Warnstufe 1 gilt auch für den Landkreis Holzminden

Holzminden (ozm) - Auch wenn sich die Inzidenz im Landkreise Holzminden im Moment noch auf einem stabilen Niveau bewegt, ist die Situation in Bezug auf geltende Schutzregeln verschärft. Seit vorgestern gilt auch im Landkreis Holzminden die Warnstufe 1. Der Grund dafür liegt in der Herabsetzung der landesweiten Hospitalisierungsinzidenz mit der neuen Corona-Verordnung. Die ist nach der neuen Regel schon bei der Kennzahl 3,0 überschritten.
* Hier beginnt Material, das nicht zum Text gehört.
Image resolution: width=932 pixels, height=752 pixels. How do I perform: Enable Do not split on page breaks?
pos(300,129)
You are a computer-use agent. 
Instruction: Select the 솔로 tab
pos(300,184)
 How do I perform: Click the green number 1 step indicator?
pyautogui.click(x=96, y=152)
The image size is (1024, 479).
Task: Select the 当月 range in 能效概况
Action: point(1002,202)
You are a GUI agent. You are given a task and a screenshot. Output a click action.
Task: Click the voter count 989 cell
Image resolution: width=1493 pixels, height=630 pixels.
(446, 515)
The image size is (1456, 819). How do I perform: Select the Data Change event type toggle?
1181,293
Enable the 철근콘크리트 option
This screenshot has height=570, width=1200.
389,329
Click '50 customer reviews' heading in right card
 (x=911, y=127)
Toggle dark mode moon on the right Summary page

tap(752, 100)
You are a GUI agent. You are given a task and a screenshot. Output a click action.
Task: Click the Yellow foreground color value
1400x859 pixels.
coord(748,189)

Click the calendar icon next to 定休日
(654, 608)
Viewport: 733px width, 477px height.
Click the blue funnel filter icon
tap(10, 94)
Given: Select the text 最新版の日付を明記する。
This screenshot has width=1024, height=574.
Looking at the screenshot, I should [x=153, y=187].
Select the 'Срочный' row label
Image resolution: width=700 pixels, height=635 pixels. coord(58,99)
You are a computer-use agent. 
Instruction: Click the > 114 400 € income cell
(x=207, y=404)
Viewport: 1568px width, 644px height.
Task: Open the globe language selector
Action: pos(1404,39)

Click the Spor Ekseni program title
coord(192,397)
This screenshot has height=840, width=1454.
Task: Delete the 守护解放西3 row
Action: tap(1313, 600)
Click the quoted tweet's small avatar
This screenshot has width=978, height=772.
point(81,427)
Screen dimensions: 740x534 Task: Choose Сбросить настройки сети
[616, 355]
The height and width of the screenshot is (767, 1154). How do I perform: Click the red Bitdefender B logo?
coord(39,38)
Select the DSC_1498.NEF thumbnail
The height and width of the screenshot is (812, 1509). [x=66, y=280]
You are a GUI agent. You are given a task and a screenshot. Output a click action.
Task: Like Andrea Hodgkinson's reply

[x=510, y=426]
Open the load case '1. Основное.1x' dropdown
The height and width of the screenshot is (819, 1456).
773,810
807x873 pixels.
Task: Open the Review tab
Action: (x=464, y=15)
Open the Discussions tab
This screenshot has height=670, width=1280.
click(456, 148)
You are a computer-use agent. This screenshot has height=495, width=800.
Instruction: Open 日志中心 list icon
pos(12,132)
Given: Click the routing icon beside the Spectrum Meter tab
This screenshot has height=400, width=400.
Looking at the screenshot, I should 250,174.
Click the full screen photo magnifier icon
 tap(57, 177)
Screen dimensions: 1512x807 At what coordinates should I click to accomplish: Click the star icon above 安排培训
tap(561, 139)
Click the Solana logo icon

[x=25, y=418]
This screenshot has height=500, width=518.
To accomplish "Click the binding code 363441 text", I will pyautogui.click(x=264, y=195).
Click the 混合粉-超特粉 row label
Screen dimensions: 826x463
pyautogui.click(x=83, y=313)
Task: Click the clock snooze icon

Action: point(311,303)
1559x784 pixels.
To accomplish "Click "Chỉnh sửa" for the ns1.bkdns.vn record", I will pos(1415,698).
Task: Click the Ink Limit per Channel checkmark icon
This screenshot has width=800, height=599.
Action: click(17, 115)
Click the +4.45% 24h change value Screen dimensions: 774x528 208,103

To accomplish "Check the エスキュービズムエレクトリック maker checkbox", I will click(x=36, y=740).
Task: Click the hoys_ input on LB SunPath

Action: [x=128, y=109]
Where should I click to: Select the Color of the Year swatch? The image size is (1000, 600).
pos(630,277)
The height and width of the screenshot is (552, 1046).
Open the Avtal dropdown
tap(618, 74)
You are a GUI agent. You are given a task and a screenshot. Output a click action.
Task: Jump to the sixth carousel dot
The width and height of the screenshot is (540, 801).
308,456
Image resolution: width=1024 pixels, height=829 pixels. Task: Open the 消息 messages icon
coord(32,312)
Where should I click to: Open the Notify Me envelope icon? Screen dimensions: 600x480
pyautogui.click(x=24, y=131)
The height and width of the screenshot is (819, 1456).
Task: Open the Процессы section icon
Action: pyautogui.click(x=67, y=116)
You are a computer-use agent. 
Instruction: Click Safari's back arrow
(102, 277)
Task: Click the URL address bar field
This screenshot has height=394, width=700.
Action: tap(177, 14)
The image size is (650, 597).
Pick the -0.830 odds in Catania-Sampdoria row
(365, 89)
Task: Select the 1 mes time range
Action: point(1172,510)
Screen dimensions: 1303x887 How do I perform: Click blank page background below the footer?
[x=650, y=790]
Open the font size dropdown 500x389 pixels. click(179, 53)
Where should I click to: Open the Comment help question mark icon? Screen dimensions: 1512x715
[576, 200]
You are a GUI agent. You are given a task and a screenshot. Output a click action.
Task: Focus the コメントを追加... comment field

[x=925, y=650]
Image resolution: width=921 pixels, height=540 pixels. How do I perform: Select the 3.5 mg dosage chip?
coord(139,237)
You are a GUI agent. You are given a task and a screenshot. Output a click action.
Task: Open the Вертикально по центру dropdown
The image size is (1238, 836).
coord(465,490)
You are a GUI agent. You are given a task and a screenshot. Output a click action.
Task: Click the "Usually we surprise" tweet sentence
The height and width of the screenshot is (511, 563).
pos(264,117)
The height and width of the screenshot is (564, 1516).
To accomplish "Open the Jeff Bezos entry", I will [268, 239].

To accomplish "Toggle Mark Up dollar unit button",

Zusammen mit der Überschreitung der 35er-Inzidenz bei den Ansteckungen allgemein ist damit die Grenze für ein Auslösen der Warnstufe erreicht.
Eine besondere eigene Allgemeinverfügung für die Einführung der Warnstufe 1 war nicht vonnöten, weil das Land Niedersachsen mit der neuen Corona-Verordnung gleich auch die landesweite Warnstufe festgestellt hatte. In ganz Niedersachsen gibt es schon seit längerem keinen Landkreis mehr, der mit seiner Inzidenz unterhalb der neuen Warnstufe gelegen hätte.
Was aber gilt mit Feststellung der Warnstufe genau? Die Regeln sind sehr vielfältig und betreffen ganz unterschiedliche Lebensbereiche. Zum besseren Verständnis der hat das Land Niedersachsen neben dem Verordnungstext selbst auch allgemeinverständliche Grafiken unter www.niedersachsen.de/Coronavirus/FAQ gepostet. Dort lässt sich übersichtlich ein Großteil der wichtigsten Fragen im Zusammenhang mit den Pandemiebestimmungen erschließen. Eine Verlinkung zu dieser Seite ist auch auf der Homepage des Landkreises Holzminden zu finden.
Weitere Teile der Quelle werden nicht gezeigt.